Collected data
○ ○ ○ ○ ○ ○ ○
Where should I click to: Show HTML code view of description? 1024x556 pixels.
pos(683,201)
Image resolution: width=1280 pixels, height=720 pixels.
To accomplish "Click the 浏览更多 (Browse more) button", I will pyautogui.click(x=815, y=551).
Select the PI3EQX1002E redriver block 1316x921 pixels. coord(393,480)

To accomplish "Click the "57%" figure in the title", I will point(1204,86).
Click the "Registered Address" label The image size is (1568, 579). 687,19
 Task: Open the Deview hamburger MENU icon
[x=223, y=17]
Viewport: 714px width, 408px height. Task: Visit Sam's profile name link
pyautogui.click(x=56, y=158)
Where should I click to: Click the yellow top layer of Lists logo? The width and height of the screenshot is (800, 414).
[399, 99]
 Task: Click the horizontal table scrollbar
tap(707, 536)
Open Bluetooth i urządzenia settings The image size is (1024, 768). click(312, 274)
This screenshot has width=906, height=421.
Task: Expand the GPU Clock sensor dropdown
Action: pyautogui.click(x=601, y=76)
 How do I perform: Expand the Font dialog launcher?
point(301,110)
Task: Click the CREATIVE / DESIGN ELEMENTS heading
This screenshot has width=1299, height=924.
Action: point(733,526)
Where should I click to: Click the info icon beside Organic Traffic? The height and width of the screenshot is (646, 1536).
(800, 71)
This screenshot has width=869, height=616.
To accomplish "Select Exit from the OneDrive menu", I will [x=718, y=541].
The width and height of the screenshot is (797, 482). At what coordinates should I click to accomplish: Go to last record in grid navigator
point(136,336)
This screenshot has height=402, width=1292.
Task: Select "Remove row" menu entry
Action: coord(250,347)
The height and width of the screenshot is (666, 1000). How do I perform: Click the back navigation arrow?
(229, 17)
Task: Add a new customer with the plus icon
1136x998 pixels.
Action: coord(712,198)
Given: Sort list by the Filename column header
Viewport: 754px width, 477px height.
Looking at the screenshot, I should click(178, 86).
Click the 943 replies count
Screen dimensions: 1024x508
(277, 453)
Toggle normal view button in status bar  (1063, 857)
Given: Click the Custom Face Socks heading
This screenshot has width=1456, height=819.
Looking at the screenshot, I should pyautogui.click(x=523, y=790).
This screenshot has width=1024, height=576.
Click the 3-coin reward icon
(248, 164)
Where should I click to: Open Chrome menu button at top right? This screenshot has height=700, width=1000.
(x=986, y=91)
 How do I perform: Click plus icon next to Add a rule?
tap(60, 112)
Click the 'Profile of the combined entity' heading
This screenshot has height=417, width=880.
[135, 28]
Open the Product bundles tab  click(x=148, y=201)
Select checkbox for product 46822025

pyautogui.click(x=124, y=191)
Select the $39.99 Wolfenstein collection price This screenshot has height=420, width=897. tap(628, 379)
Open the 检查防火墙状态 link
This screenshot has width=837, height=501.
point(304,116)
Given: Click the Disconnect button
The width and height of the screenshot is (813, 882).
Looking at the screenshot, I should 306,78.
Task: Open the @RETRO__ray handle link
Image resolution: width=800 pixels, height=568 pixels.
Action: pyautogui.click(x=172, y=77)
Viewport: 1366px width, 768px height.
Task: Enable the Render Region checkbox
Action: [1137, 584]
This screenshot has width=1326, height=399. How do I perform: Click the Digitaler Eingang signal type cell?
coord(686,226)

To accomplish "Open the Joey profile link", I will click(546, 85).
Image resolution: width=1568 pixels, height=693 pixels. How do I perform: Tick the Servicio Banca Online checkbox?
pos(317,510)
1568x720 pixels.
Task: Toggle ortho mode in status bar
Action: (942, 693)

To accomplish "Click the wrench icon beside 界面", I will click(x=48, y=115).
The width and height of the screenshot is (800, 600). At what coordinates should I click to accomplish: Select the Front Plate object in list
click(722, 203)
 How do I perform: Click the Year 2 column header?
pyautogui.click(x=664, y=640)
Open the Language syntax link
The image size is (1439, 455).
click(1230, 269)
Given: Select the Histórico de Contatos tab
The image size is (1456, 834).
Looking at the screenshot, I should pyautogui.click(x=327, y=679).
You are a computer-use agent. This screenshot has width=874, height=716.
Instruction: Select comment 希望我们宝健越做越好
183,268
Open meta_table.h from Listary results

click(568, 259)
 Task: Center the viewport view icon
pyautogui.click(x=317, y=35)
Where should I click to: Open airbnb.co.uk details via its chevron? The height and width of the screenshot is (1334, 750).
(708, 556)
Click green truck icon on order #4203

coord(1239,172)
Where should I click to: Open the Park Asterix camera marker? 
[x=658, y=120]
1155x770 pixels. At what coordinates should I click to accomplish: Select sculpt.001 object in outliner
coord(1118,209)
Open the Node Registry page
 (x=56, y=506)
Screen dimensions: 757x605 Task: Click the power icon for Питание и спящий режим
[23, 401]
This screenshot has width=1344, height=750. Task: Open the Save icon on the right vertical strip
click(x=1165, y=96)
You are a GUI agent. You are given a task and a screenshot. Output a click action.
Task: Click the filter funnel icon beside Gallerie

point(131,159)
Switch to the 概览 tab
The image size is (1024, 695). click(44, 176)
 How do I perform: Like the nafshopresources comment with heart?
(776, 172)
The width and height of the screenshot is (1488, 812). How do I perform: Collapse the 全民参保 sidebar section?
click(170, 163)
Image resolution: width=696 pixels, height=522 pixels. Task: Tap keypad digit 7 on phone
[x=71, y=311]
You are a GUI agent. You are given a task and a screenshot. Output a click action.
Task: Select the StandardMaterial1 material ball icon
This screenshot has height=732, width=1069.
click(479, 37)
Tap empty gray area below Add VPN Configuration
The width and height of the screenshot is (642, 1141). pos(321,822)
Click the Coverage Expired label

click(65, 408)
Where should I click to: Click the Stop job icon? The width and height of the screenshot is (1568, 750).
○ ○ ○ ○ ○ ○ ○
What lines hold the string "heading"? Pick them out of the data.

## Answer space
Task: Click the CREATIVE / DESIGN ELEMENTS heading
Given: Click the Custom Face Socks heading
Click the 'Profile of the combined entity' heading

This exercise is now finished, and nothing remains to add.